O Carnaval

 

O carnaval passou. Foram quatro dias de festas para alguns; também foram dias de muita tristeza e dor para aqueles que tiveram seus parentes dizimados pelos excessos, sejam de bebidas alcoólicas ou drogas, de abusos de velocidade com seus veículos. Como todos os anos o carnaval passa e deixa um rastro de lágrimas e dor.

O Espírito Emmanuel através da psicografia cristalina de Chico Xavier nos diz:

“Nenhum espírito em face do bom senso, que deve presidir a existência das criaturas, pode fazer apologia da loucura generalizada que adormece as consciências nas festas carnavalescas.

É lamentável que na época atual, quando os conhecimentos novos felicitam a mentalidade humana, fornecendo-lhes a chave maravilhosa dos seus elevados destinos, descerrando-lhes as belezas e os objetivos sagrados da Vida, se verifiquem excessos dessa natureza entre as sociedades que se pavoneiam com os títulos da civilização.
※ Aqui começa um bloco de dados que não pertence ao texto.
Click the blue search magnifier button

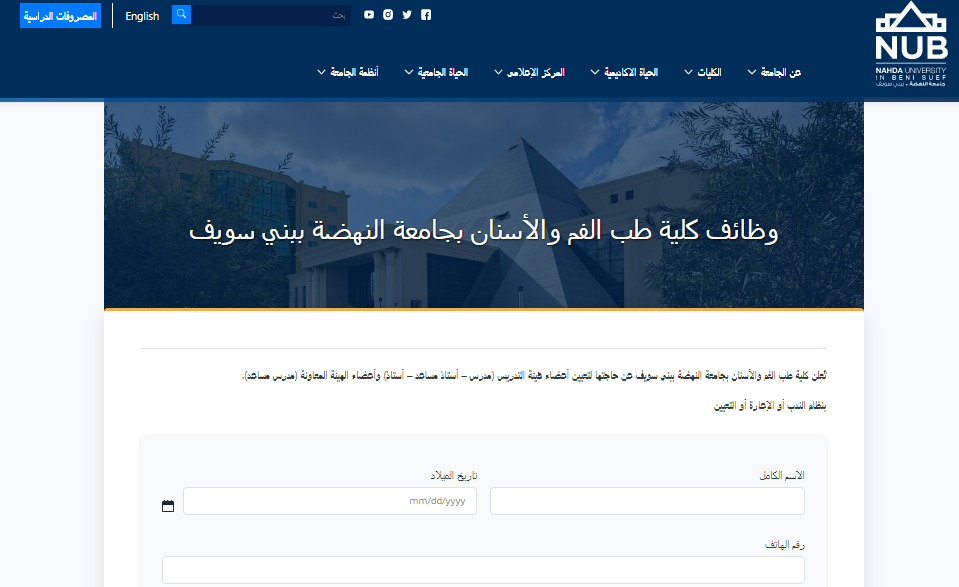tap(181, 14)
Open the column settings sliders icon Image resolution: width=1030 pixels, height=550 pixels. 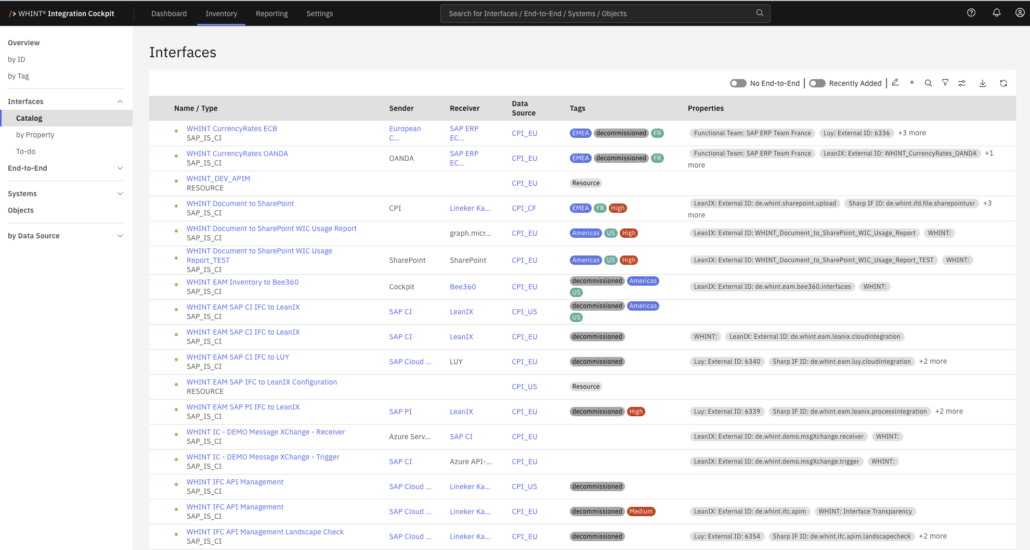[962, 83]
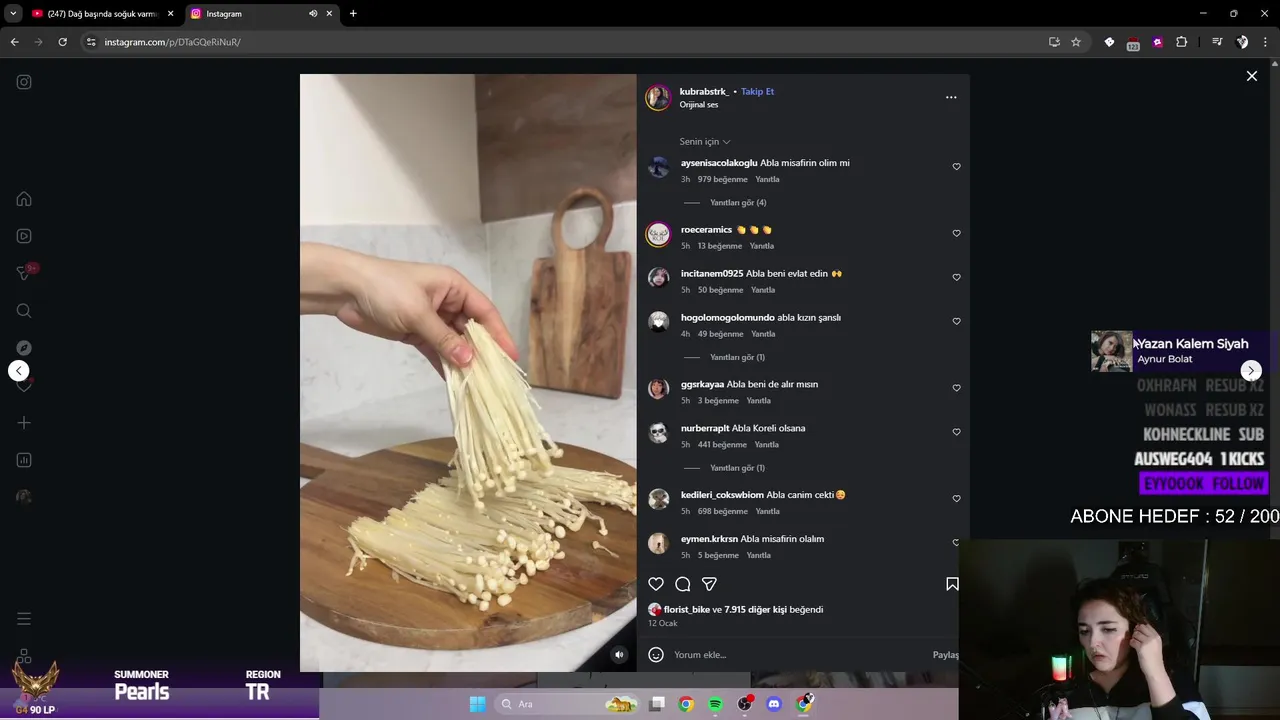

Enquanto os trabalhos e as dores abençoadas, geralmente incompreendidos pelos homens, lhes burilam o caráter e os sentimentos prodigalizando-lhes os bens físicos inapreciáveis do progresso espiritual, a licenciosidade desses dias prejudiciais opera, nas almas indecisas e necessitadas do amparo moral dos outros espíritos mais esclarecidos, a revivescência de animalidade que só os longos aprendizados fazem desaparecer.

Há nesses momentos de indisciplina sentimental o largo acesso à treva nos corações e às vezes, toda uma existência não basta para realizar os reparos de uma hora de insânia e de esquecimento do dever.